Então manifestações singelas, as escolas que se apresentavam na Praça Onze foram despertando as atenções do povo e dos intelectuais. Sempre negociando, assumiram a posição de símbolo definitivo de brasilidade. Esse processo ganhou ainda mais força com a ascensão do governo populista de Getúlio Vargas, preocupado em criar uma imagem brasileira a ser vendida para o mundo e para os brasileiros.
Enquanto as grandes sociedades e os ranchos eram ditos como manifestações espetacularizadas, cheias de sofisticação, imensas alegorias e com temas estrangeiros. As escolas eram vistas como exemplo máximo da pureza e essencialidade nacional, ligados as nossas raízes negras.
Malandramente, o povo do morro e do subúrbio souberam negociar e dialogar com o poder, instituindo por vontade própria a obrigatoriedade de itens, como as alas das baianas, os temas nacionais em seus enredos e a proibição de instrumentos de sopros, que reafirmavam a nacionalidade e africanidade das agremiações. O Brasil tornava-se de fato e direito verdadeiramente brasileiro, terra de samba e pandeiro.

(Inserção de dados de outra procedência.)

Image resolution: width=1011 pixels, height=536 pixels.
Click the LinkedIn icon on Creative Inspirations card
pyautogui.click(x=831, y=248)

A partir daí um grande processo cultural abalou de vez nosso país, tomado por muitas palmeiras, araras, bananas, mulatas e malandros. Nesse grande teatro de revista, nomes importantes das artes devem ser louvados como Tarsila do Amaral, Di Cavalcanti e Mário de Andrade. Na praça onze, a eterna Tia Ciata que abrigou em sua saia a santíssima trindade do samba: Donga, João da Baiana e Pixinguinha. Salve também os cantores do rádio, veículo de massa que popularizam a música popular. Salve Ary Barroso! Salve Assis Valente! Salve Carmen! Salve Larmatine! E tantos outros…
Retomando o fio da meada, que essa abertura olímpica nos encha de orgulho novamente de ser o país do samba, do funk, da bossa nova e muito mais. De ser o palco que abriga a maior manifestação artística-cultural do mundo. O maior show da Terra. A sagração de um povo que não tem medo de fumaça. Que carnavaliza e não se entrega não. A própria Carnavápolis.
Esse texto é dedicado ao professor Felipe Ferreira, um dos maiores estudiosos da festa, cujo os livros e aulas foram primordiais para a feitura desse texto.
Leonardo Antan é folião frequentador do Sambódromo desde criança e tem verdadeiro amor pelas escolas de sambas. Trabalha, estuda e vive o mundo de confetes e serpentinas durante o ano inteiro. Atualmente, cursa História da Arte na UERJ onde pesquisa também sobre o tema.